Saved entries
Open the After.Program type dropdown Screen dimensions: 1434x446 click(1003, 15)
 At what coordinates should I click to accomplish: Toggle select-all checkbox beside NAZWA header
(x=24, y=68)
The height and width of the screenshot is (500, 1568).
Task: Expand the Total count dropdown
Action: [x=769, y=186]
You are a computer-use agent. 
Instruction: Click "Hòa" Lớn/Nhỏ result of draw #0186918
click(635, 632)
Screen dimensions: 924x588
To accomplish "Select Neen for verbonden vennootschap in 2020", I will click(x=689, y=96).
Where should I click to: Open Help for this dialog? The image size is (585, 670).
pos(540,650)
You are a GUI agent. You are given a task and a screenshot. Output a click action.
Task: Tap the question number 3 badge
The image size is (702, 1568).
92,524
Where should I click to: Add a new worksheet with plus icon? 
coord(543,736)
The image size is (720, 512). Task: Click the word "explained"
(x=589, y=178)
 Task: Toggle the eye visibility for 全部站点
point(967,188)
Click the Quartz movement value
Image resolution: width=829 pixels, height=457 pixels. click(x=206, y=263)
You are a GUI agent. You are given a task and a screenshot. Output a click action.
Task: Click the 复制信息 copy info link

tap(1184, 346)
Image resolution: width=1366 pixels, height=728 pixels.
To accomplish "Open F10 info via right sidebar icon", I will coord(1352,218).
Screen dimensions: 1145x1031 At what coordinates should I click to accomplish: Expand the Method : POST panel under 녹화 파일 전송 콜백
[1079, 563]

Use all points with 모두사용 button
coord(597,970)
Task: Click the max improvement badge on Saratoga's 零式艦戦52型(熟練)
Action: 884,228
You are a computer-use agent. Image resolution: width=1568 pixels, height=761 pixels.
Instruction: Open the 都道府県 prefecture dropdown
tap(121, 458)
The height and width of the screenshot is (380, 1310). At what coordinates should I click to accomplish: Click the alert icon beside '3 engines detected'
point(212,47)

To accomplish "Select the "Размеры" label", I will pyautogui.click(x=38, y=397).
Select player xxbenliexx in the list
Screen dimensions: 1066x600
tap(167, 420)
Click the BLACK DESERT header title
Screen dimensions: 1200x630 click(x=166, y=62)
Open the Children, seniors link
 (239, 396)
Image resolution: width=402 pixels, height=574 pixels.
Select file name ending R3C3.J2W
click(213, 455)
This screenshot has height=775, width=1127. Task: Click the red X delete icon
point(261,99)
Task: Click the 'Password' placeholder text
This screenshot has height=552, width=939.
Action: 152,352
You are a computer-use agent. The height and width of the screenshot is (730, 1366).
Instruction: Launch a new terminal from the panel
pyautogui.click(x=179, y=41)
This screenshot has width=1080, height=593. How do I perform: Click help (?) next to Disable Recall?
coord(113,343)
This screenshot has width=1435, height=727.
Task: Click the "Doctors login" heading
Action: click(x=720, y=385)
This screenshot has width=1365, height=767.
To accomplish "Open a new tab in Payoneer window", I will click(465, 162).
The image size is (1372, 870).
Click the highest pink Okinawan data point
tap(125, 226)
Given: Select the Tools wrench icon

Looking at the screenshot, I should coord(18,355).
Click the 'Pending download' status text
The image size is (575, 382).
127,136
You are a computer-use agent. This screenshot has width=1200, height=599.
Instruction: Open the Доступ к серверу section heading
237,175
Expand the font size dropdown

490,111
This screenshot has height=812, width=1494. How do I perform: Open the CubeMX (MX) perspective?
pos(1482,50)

* Task to complete *
Give a word-for-word restatement of every record.

* Solution for this exercise *
Open the After.Program type dropdown Screen dimensions: 1434x446 click(1003, 15)
 At what coordinates should I click to accomplish: Toggle select-all checkbox beside NAZWA header
(x=24, y=68)
The height and width of the screenshot is (500, 1568).
Task: Expand the Total count dropdown
Action: [x=769, y=186]
You are a computer-use agent. 
Instruction: Click "Hòa" Lớn/Nhỏ result of draw #0186918
click(635, 632)
Screen dimensions: 924x588
To accomplish "Select Neen for verbonden vennootschap in 2020", I will click(x=689, y=96).
Where should I click to: Open Help for this dialog? The image size is (585, 670).
pos(540,650)
You are a GUI agent. You are given a task and a screenshot. Output a click action.
Task: Tap the question number 3 badge
The image size is (702, 1568).
92,524
Where should I click to: Add a new worksheet with plus icon? 
coord(543,736)
The image size is (720, 512). Task: Click the word "explained"
(x=589, y=178)
 Task: Toggle the eye visibility for 全部站点
point(967,188)
Click the Quartz movement value
Image resolution: width=829 pixels, height=457 pixels. click(x=206, y=263)
You are a GUI agent. You are given a task and a screenshot. Output a click action.
Task: Click the 复制信息 copy info link

tap(1184, 346)
Image resolution: width=1366 pixels, height=728 pixels.
To accomplish "Open F10 info via right sidebar icon", I will coord(1352,218).
Screen dimensions: 1145x1031 At what coordinates should I click to accomplish: Expand the Method : POST panel under 녹화 파일 전송 콜백
[1079, 563]

Use all points with 모두사용 button
coord(597,970)
Task: Click the max improvement badge on Saratoga's 零式艦戦52型(熟練)
Action: 884,228
You are a computer-use agent. Image resolution: width=1568 pixels, height=761 pixels.
Instruction: Open the 都道府県 prefecture dropdown
tap(121, 458)
The height and width of the screenshot is (380, 1310). At what coordinates should I click to accomplish: Click the alert icon beside '3 engines detected'
point(212,47)

To accomplish "Select the "Размеры" label", I will pyautogui.click(x=38, y=397).
Select player xxbenliexx in the list
Screen dimensions: 1066x600
tap(167, 420)
Click the BLACK DESERT header title
Screen dimensions: 1200x630 click(x=166, y=62)
Open the Children, seniors link
 (239, 396)
Image resolution: width=402 pixels, height=574 pixels.
Select file name ending R3C3.J2W
click(213, 455)
This screenshot has height=775, width=1127. Task: Click the red X delete icon
point(261,99)
Task: Click the 'Password' placeholder text
This screenshot has height=552, width=939.
Action: 152,352
You are a computer-use agent. The height and width of the screenshot is (730, 1366).
Instruction: Launch a new terminal from the panel
pyautogui.click(x=179, y=41)
This screenshot has width=1080, height=593. How do I perform: Click help (?) next to Disable Recall?
coord(113,343)
This screenshot has width=1435, height=727.
Task: Click the "Doctors login" heading
Action: click(x=720, y=385)
This screenshot has width=1365, height=767.
To accomplish "Open a new tab in Payoneer window", I will click(465, 162).
The image size is (1372, 870).
Click the highest pink Okinawan data point
tap(125, 226)
Given: Select the Tools wrench icon

Looking at the screenshot, I should coord(18,355).
Click the 'Pending download' status text
The image size is (575, 382).
127,136
You are a computer-use agent. This screenshot has width=1200, height=599.
Instruction: Open the Доступ к серверу section heading
237,175
Expand the font size dropdown

490,111
This screenshot has height=812, width=1494. How do I perform: Open the CubeMX (MX) perspective?
pos(1482,50)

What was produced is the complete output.